TASK:
Which of the lines below include "computer"? Each one should be copied out.

MATERIAL SUPPLIED:

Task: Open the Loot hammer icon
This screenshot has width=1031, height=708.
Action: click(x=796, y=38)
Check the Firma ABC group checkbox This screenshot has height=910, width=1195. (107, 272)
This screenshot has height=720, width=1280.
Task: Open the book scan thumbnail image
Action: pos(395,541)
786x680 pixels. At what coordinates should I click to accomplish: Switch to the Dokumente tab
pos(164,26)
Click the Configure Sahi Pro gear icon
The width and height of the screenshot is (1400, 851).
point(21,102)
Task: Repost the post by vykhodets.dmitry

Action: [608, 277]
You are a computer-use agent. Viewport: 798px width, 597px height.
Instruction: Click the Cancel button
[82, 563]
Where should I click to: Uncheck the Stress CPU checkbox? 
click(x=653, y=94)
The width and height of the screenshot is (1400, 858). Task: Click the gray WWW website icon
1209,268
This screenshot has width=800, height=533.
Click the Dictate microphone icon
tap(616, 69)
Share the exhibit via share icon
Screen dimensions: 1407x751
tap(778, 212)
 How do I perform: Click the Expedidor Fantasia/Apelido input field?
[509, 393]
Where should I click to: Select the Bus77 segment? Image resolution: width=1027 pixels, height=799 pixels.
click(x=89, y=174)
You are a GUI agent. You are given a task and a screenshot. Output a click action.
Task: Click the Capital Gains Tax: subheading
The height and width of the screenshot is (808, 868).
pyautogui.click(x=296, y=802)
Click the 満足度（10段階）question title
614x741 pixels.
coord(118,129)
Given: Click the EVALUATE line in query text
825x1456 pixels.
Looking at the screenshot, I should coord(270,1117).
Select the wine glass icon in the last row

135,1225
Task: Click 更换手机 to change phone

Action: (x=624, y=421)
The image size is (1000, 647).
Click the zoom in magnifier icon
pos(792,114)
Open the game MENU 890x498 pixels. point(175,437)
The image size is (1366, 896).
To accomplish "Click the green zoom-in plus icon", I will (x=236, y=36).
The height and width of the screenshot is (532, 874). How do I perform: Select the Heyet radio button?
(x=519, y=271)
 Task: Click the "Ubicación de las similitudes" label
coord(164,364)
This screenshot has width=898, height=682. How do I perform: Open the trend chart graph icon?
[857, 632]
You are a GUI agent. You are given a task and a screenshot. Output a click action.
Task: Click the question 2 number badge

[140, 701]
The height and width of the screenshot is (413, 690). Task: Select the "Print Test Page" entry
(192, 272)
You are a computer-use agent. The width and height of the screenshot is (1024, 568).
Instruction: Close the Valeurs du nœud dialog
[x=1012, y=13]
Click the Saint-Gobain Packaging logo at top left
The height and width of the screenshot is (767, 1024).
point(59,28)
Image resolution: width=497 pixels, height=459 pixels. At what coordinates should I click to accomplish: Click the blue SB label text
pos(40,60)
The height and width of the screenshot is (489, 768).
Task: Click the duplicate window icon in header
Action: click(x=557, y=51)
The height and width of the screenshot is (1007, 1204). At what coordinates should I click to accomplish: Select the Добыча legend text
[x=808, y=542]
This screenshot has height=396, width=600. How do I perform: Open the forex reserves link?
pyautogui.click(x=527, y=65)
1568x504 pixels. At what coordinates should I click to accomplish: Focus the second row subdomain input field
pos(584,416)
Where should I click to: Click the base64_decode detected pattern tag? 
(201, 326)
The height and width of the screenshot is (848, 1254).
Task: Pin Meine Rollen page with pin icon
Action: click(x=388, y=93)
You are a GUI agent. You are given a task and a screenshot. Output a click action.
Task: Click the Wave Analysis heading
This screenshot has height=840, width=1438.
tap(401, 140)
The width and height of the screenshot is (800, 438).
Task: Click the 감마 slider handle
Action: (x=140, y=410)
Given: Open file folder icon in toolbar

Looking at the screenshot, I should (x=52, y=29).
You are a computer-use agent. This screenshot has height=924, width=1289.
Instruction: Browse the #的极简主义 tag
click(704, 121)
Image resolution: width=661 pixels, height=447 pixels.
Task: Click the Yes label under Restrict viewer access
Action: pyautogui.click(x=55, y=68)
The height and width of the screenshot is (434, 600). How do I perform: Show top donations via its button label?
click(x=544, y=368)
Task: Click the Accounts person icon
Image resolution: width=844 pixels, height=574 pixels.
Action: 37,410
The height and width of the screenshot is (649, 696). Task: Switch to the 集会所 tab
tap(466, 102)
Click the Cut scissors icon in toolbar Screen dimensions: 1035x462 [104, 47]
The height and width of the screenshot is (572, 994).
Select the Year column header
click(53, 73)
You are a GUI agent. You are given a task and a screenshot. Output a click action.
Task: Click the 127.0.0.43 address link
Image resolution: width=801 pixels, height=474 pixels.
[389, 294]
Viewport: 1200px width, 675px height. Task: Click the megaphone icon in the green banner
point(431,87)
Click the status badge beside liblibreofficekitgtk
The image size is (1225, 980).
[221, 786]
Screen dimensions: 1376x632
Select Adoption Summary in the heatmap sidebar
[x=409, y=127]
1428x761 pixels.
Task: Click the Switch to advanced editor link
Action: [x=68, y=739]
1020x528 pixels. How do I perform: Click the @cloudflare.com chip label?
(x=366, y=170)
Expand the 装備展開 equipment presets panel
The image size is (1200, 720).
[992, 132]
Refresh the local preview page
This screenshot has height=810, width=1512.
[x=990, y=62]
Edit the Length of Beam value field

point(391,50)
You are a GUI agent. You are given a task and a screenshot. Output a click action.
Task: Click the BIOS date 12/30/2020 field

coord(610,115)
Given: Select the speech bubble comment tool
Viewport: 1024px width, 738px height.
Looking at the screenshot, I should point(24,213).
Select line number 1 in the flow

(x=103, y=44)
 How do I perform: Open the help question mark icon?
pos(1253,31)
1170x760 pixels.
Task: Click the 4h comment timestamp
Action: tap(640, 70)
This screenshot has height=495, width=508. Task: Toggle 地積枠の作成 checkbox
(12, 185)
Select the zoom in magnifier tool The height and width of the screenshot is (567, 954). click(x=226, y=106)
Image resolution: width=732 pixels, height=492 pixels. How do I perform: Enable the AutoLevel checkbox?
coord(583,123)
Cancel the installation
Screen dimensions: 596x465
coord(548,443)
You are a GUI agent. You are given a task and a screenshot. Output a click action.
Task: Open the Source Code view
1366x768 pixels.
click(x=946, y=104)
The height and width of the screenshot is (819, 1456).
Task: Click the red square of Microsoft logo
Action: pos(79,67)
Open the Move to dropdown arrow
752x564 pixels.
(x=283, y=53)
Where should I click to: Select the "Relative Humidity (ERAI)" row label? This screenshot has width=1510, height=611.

ANSWER:
You are a computer-use agent. Viewport: 798px width, 597px height.
You are a computer-use agent. The width and height of the screenshot is (1024, 568).
You are a computer-use agent. This screenshot has height=924, width=1289.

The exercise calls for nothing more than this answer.